▶ What the task requires: Provide the count of lines below where "subsecciones" occurs, with no other output.

= Beginning of Section =

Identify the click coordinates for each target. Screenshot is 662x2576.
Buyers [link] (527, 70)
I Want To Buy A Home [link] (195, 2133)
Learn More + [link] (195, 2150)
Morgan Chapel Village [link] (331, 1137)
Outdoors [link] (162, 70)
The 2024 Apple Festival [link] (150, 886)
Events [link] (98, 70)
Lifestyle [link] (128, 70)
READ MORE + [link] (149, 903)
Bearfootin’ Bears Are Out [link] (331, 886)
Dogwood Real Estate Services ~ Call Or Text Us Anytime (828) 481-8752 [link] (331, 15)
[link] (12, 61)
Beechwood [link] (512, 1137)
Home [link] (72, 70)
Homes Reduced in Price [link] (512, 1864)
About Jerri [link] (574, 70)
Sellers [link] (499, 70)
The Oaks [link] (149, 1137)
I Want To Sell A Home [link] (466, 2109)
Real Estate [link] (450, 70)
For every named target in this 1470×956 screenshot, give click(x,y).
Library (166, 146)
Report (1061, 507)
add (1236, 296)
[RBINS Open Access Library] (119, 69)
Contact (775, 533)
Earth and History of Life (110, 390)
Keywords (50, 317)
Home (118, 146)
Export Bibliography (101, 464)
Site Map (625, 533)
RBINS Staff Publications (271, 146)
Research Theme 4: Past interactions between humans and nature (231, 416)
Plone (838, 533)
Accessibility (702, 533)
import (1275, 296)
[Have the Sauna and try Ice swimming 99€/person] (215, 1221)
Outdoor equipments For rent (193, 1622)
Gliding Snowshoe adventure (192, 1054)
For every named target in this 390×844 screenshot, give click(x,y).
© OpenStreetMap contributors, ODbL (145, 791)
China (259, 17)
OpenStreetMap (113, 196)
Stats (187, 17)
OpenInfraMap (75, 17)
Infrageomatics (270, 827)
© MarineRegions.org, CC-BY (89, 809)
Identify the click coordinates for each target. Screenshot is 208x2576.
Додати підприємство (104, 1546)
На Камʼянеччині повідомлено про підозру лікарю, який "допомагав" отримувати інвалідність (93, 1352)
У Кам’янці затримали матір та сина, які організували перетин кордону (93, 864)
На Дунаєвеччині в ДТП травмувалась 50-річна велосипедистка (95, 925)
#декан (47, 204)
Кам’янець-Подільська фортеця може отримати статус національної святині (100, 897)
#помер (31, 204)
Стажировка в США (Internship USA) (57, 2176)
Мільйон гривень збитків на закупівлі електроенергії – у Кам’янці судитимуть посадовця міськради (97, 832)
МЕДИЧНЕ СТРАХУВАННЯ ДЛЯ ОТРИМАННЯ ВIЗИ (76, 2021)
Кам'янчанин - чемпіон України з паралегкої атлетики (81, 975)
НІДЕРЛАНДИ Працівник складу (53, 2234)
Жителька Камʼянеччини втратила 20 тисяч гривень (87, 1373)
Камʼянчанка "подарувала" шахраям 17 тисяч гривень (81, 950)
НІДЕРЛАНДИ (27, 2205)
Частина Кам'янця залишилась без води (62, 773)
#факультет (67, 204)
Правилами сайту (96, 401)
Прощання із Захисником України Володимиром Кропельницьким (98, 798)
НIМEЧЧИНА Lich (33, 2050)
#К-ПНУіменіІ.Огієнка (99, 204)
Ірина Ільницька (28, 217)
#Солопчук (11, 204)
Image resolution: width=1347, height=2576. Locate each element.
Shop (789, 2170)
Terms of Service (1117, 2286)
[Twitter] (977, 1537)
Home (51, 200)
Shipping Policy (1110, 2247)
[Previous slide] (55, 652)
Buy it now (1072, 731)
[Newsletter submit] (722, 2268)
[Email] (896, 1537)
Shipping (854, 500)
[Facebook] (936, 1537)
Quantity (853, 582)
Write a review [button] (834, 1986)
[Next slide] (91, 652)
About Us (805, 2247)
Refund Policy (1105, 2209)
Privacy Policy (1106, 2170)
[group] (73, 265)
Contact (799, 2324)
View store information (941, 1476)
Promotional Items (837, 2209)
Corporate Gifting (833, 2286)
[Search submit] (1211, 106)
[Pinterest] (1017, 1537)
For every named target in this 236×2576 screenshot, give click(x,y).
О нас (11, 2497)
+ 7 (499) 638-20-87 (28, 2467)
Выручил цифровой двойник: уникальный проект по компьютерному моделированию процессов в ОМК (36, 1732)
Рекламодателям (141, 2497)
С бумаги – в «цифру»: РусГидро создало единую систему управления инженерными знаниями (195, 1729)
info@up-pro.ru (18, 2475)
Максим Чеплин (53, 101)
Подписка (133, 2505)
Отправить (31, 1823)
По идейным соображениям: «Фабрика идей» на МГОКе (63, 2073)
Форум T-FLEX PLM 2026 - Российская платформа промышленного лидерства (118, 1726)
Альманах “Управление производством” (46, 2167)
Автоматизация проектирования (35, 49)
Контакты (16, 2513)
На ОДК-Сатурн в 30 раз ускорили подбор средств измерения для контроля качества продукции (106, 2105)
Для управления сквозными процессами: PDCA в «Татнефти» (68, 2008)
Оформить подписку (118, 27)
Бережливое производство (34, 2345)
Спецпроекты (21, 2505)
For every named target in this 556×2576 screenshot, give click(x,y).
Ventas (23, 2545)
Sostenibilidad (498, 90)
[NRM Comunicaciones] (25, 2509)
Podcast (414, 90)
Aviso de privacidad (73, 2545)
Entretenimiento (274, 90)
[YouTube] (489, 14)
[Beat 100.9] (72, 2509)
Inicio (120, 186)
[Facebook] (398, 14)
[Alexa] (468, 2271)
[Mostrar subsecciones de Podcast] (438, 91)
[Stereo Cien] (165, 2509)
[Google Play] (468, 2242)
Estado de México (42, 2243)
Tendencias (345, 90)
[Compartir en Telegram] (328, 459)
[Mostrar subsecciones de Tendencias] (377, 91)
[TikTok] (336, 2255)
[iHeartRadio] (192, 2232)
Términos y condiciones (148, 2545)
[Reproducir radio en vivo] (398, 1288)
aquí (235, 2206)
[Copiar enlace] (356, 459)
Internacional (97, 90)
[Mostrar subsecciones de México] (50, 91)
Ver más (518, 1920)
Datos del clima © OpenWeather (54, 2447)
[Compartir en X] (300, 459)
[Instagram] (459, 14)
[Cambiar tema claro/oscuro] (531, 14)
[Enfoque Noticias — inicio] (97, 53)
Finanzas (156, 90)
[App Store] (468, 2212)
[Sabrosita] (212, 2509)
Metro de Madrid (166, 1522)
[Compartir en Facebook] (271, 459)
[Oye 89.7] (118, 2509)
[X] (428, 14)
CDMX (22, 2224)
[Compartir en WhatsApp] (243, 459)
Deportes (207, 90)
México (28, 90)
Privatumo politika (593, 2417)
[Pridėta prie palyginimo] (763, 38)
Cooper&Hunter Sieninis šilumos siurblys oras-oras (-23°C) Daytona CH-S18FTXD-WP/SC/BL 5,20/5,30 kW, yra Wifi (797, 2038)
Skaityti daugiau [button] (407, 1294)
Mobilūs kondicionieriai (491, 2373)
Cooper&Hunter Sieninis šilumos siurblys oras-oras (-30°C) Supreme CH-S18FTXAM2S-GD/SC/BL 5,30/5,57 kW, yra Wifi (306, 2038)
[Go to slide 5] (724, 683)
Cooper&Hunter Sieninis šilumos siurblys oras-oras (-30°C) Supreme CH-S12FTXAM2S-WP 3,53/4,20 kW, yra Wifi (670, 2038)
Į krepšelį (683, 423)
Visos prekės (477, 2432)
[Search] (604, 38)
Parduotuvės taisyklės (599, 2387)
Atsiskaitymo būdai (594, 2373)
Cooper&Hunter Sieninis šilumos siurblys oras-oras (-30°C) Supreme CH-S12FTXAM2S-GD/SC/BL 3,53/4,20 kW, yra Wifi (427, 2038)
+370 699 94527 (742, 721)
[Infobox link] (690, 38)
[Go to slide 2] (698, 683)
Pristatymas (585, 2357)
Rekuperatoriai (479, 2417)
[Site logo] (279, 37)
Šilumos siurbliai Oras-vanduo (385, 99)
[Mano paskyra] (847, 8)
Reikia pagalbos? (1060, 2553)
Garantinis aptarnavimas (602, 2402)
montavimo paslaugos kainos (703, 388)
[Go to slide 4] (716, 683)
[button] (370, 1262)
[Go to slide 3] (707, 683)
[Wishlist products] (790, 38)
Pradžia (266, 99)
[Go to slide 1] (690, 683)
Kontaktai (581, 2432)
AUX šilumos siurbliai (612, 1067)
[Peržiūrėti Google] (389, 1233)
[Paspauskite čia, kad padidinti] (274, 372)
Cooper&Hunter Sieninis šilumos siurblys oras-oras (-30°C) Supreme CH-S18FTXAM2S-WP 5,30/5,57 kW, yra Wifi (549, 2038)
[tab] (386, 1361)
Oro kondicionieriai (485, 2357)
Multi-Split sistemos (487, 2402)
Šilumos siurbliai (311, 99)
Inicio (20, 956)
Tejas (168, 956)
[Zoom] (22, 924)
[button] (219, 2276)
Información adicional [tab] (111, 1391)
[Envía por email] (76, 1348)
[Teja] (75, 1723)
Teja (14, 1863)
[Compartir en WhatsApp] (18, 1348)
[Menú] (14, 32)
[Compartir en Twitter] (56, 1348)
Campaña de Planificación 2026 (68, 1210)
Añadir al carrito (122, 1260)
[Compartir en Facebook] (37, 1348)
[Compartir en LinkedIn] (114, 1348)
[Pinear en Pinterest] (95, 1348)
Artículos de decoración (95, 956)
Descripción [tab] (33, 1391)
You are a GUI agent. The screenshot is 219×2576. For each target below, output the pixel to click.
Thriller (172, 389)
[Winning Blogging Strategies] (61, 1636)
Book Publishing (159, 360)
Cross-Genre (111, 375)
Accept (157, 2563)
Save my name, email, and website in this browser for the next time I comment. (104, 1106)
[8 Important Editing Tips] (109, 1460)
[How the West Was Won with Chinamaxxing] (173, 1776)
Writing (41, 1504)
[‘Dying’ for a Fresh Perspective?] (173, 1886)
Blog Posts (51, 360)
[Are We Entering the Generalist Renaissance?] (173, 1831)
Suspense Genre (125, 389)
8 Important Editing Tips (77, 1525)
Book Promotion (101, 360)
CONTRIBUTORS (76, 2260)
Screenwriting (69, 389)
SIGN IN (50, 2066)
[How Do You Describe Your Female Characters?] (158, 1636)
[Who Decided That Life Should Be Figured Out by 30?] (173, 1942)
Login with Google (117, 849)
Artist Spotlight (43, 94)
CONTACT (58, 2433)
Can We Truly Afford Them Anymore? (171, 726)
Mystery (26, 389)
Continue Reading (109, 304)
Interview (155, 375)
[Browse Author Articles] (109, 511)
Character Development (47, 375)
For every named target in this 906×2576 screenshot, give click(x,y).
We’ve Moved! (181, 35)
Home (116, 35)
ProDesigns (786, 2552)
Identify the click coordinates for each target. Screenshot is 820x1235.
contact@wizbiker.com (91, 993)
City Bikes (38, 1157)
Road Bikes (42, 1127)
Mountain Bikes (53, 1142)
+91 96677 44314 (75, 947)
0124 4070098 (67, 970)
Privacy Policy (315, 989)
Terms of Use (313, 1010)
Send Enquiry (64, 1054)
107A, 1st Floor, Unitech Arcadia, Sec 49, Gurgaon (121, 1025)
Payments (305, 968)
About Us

= End of Section =

▶ Expected answer: 3